В левом верхнем углу стояла дата: 27 июня 1937 года, а чуть пониже крупным детским почерком было выведено:

Дорогой Ларс, я знаю, что ты никогда никому не расскажешь про то, что случилось, ведь мы поклялись на библии. Она уже все равно в раю, а тем, кто здесь остался, ничего знать не надо. Ты дал мне слово. Лиза.

– Он хотел, чтобы мы это нашли, – казала Инга. – Иначе он бы его просто уничтожил. Я же показывала тебе дневниковые тетради с выдранными страницами, помнишь?

Она помолчала.

– Тебе что-нибудь говорит имя Лиза?

Я отрицательно покачал головой.

– Может, у мамы спросим?

– Nei, Jei vil ikke forstyrre henne med dette, [2]2
  Нет, я не хочу ее зря дергать (норв.).


[Закрыть]
– отозвалась Инга.

Она ответила мне по-норвежски, словно самое упоминание мамы предполагало переход на ее родной язык.

– Я почему-то была уверена, что о каких-то событиях своего детства он никогда не рассказывал ни ей, ни нам, – продолжала Инга. – Сколько ему тогда было? Пятнадцать? Значит, ни фермы, ни сорока акров земли у них уже не осталось, и, по-моему, именно в этом году дедушка узнал, что Давид, его брат, умер.

Сестра вновь поднесла к глазам пожелтевший лист бумаги.

– «Она уже все равно в раю, а тем, кто здесь остался, ничего знать не надо». Кто же умер-то?

Она шумно сглотнула.

– Господи, на Библии клялся, бедненький.

Потом мы с Ингой и Соней отправили почтой в Нью-Йорк одиннадцать коробок с отцовскими бумагами, почти все на мой бруклинский адрес, и в Нью-Йорке у каждого из нас снова потекла своя жизнь. Так что в воскресенье, во второй половине дня, я сидел у себя в кабинете над письмами и мемуарами отца. Здесь же, на столе, лежал его дневник в кожаном переплете. Мне вдруг вспомнились слова Огюста Конта [3]3
  Огюст Конт(1798–1857) – французский философ, один из основоположников позитивизма.


[Закрыть]
о человеческом мозге: механизм, с помощью которого умершие влияют на живущих. Когда я впервые держал в руках мозг потрошеного Патрика, меня поразили две вещи. Во-первых, масса. Мозг, оказывается, много весит. Во-вторых, как я ни гнал от себя эту мысль, меня не покидало ощущение, что этот труп совсем недавно был живым человеком, коренастым семидесятилетним стариком, скончавшимся от сердечного приступа. И при жизни вместилищем всего – слов, внутренних образов, воспоминаний об ушедших и ныне живущих – являлся именно мозг.

Я сидел так с полминуты, потом посмотрел в окно и впервые увидел Миранду и Эглантину.

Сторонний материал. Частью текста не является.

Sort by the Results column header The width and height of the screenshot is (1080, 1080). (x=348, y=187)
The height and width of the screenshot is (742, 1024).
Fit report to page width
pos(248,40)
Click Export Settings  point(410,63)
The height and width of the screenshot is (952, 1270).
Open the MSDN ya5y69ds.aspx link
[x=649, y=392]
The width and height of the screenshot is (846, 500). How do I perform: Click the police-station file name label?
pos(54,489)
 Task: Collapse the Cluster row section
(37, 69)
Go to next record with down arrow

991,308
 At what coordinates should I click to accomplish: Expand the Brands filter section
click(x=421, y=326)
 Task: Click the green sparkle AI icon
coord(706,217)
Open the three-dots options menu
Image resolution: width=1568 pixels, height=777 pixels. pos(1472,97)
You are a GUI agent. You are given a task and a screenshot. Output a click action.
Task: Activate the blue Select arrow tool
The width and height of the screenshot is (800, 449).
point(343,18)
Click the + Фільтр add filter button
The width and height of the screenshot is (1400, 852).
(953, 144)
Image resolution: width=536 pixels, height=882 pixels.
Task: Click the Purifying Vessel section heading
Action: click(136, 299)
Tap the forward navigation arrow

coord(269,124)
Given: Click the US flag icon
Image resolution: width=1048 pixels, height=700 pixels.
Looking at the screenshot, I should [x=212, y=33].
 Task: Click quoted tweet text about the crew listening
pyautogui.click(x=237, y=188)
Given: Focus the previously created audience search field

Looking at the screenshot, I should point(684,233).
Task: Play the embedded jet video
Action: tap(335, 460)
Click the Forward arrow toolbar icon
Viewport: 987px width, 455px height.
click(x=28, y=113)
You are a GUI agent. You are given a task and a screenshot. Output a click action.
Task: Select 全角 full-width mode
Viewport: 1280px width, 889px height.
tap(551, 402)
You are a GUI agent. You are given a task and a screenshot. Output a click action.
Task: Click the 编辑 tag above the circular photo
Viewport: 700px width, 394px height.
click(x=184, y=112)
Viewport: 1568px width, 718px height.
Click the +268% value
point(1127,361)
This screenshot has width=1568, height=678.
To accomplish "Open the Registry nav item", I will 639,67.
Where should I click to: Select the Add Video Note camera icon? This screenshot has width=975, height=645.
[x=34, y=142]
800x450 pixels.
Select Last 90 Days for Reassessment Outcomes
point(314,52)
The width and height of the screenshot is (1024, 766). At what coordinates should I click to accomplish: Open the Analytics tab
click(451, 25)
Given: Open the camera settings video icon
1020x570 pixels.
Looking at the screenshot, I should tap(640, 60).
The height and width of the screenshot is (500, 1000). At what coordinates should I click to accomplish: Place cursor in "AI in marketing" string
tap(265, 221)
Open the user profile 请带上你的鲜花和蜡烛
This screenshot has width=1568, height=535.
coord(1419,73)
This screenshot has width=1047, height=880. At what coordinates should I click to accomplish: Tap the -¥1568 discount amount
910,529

Они как раз переходили улицу, и я сразу понял, что моя риелторша ведет мне новых квартиросъемщиков. Две женщины, снимавшие первый этаж моего бруклинского дома, подыскали себе в Нью-Джерси квартиру попросторнее, поэтому я решил найти новых жильцов. После развода мне стало казаться, что дом словно бы увеличился в размерах. Джини, оказывается, занимала очень много места, кроме того, с нами жили ее спаниель Элмер, попугай Руфус, кот Карлайл, а одно время еще и рыбки. Когда жена ушла, на всех трех этажах разместилась библиотека, тысячи томов, с которыми я не могу расстаться. Не зря Джини обиженно называла наш дом книгохранилищем. Я купил его еще до женитьбы, когда цены были куда ниже, и с тех пор занимаюсь доведением его до ума, поскольку на момент покупки он, по риелторской терминологии, считался «убитым». Любовь к плотницкому делу передалась мне от отца, который мог построить или починить все, что угодно, и меня научил. Годами я ютился в какой-то одной части дома, а все остальное наскоками ремонтировал. Из-за работы с пациентами количество свободного времени в сутках сошло практически на нет, став одной из основных причин, по которым я пополнил собой ряды разведенных представителей прогрессивного человечества, имя коим легион.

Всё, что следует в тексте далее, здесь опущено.